The indoor bath was quite spacious, and I spent a lot of time relaxing there before going outside to enjoy the outdoor one.
The outdoor bath was located in a garden that features a mixture of plants and trees creating a natural environment for enjoying the onsen water. I especially loved soaking in the starlight at night. I am pretty sure I spent over an hour soaking in these baths and enjoying them fully.
In addition to these baths, there is a private bath that you can book in the lobby. You will get a wooden block with your time slot, which will then hang at the doors to the private bath, so other guests know it’s occupied. It is an outdoor bath as well, and it is made of tiles and features a hinoki (Japanese cypress) border. I highly recommend you check this out.
After the bath, I made my way to the dining room, where other guests had already been seated at their own tables and the staff member started serving the dinner. It was, of course, a traditional Japanese dinner made out of fresh local ingredients and included things like fish, salad, miso, rice, a hot pot dish, a steamed dish, a vinegar dish, etc.
Tyler-san, as well as other staff members, were there to explain all the food that was served and to answer any questions we might have. Of course, during the entire dinner, I was wearing traditional Japanese yukata. That’s the best way to do it when you are visiting a traditional ryokan like this one. It really improves the experience so it is a must in my opinion.
After dinner, I made my way around the streets and alleys of the town, met some interesting locals, and checked out some interesting spots around town. I had a lot of fun playing a shooting game with toy guns. I even won a souvenir! Before bed, I went for another round in the hot spring since you know how much I love to have a bath after dinner and some sightseeing.
The next morning I started the day with breakfast in the dining hall again. It was traditional Japanese food, and again, it was delicious. It gave me enough energy for the day of sightseeing.
This morning I had an eco bike tour planned with Tyler san and he took me around the town and showed me a lot of interesting places.
He talked to me about local myths, legends, and customs, and I truly felt in touch with this space and its people. It was really fun biking around and learning about all of these things. Some of the highlights for me include learning why Japanese people have so many decorated roofs (It’s a way to display their fortune and wealth) and learning a lot about the monuments that can be found around the town.
I also loved learning about the local area and its agricultural products. You see, this part of Japan is famous for its apples and apricots, so we even visited an apple farm and talked to some of the local farmers and got to try their amazing apples!
It’s a really great way to sightsee the area. You get some exercise, and you don’t have to spend money and fuel driving around in a car. Tyler-san was a great guide and taught me so much.
There was one very interesting thing in town which I couldn’t visit on that tour using the bike. That was the Arato Castle, located on top of a large hill. It would have been pretty difficult for me to cycle up so for this one, I took a taxi. I found this castle really interesting. It was renovated recently, and all the walls and buildings feel authentic.

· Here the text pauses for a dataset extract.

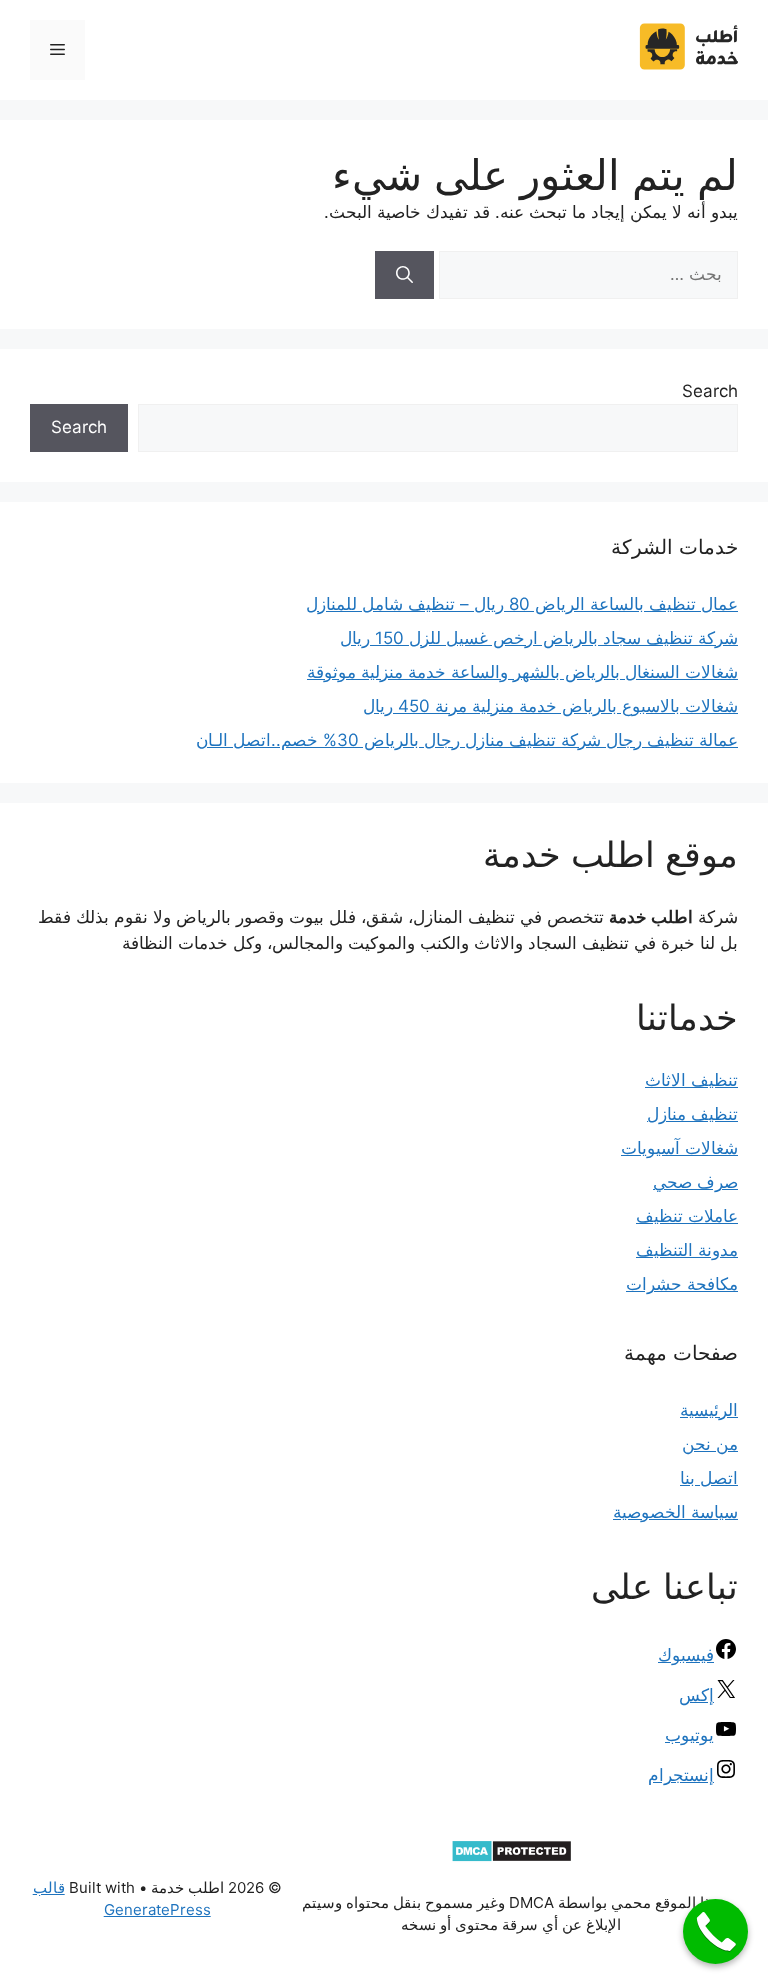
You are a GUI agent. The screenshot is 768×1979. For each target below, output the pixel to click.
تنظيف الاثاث (691, 1080)
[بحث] (404, 275)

It is not as large and beautiful as some other famous castles and it can barely be called a castle; it’s more of a hill fort. However, it has quite a charm to it. It overlooks this valley and offers great views.

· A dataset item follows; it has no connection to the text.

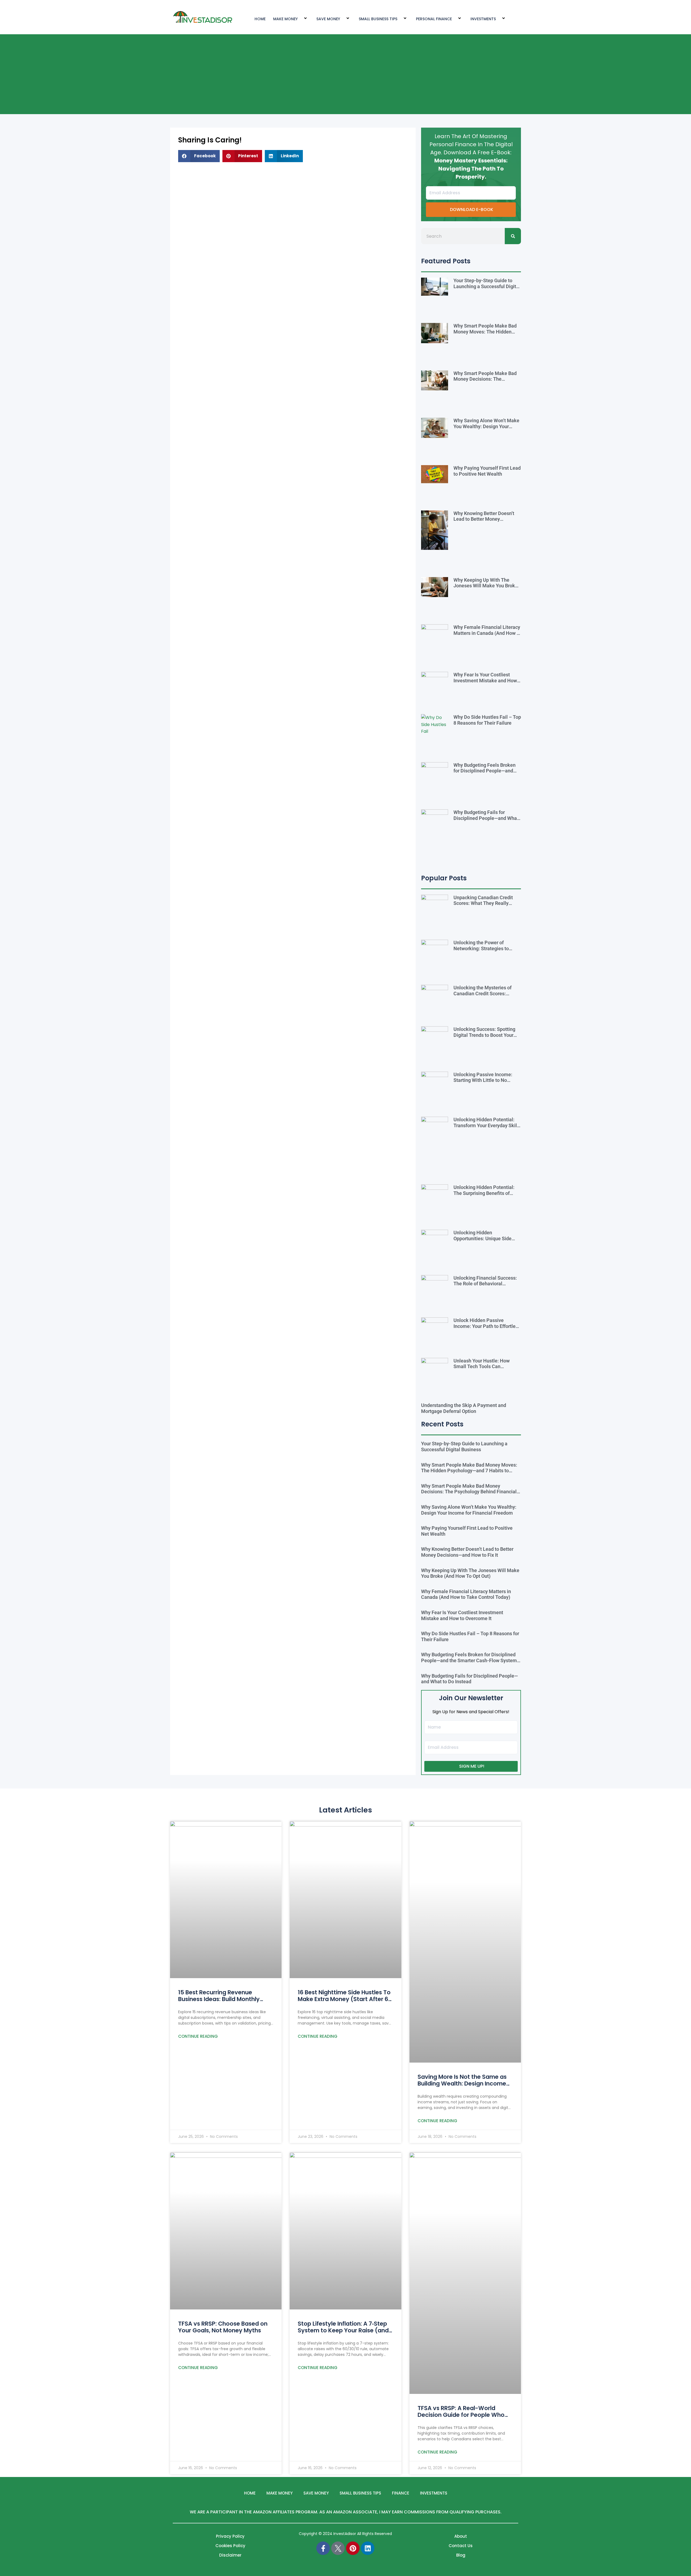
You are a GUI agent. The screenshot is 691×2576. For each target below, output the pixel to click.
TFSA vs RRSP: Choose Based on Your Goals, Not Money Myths (222, 2327)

I could really imagine myself standing there in medieval Japan and looking down at this valley to see if any people or armies would pass through. It’s truly a great place to immerse yourself because you feel so high up above the rest of the world, and the mountains that stretch in all directions truly make the scenery spectacular.
I highly recommend you come and visit this place. There is also an interesting temple along the way. But unfortunately, I did not have time to check it out.
All in all, I immensely enjoyed my stay at the Kamesei ryokan, and I really felt welcomed here thanks to the hospitality of Tyler-san and his family.